• **Task details**: Without pictures, repeat the lines of the entries from the one containing "At what coordinates" through the last, both ends included, and nothing else.

• **Dataset entries**:
+ + + + + + +

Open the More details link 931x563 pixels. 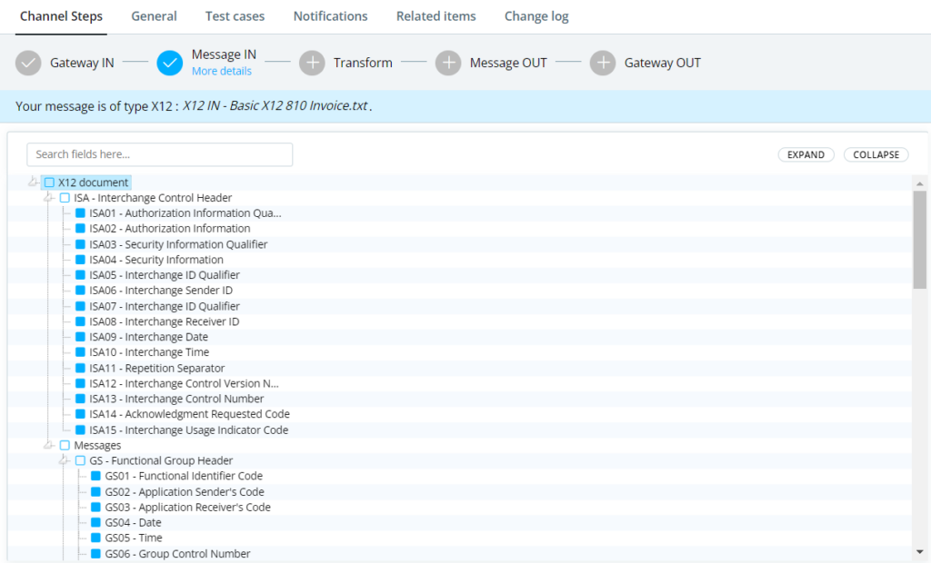(222, 71)
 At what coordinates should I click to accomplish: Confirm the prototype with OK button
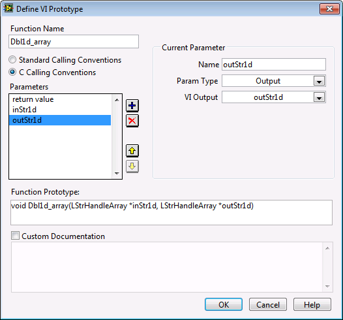coord(224,304)
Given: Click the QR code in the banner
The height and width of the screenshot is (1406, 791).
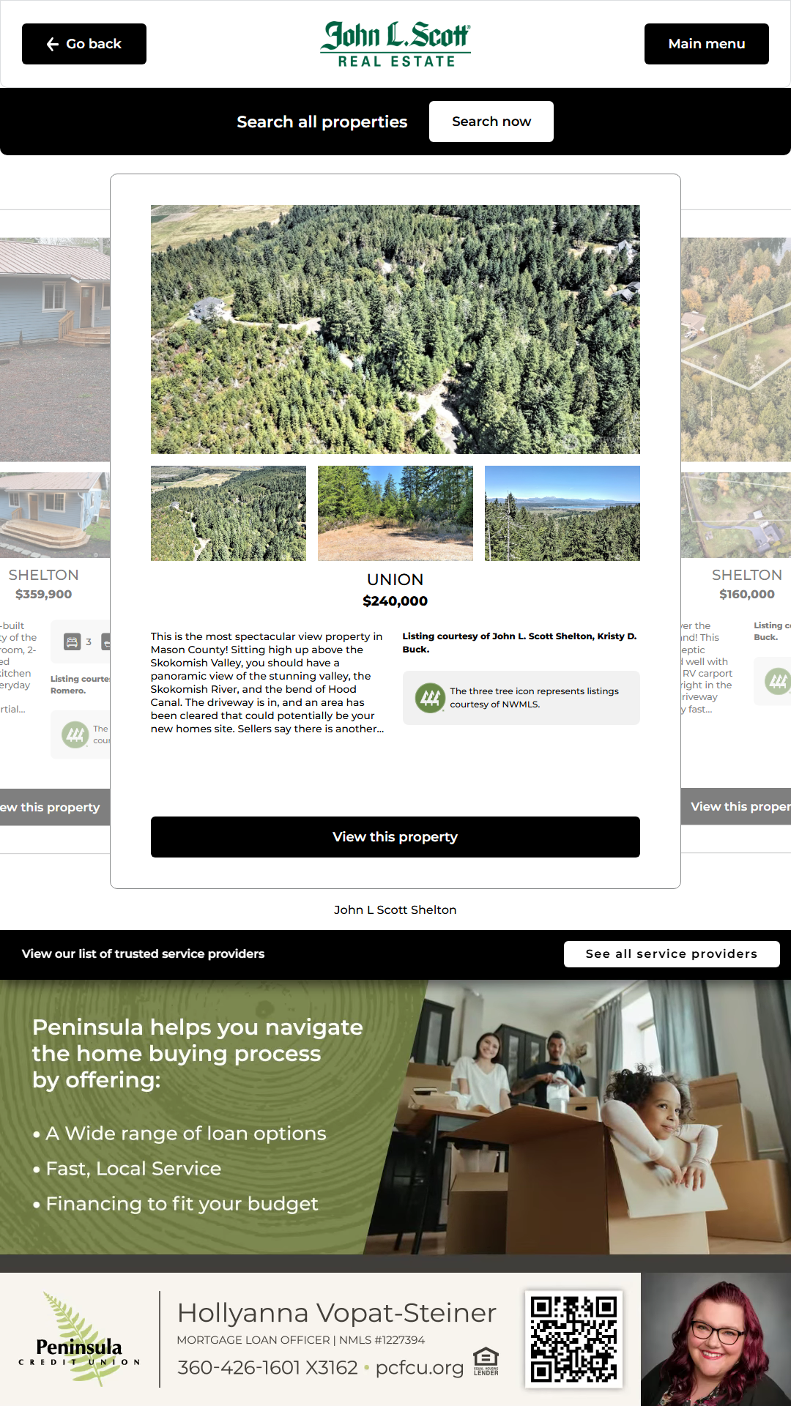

+ + + + + + +

• **Solution for this problem**:
 At what coordinates should I click to accomplish: Confirm the prototype with OK button
coord(224,304)
Given: Click the QR code in the banner
The height and width of the screenshot is (1406, 791).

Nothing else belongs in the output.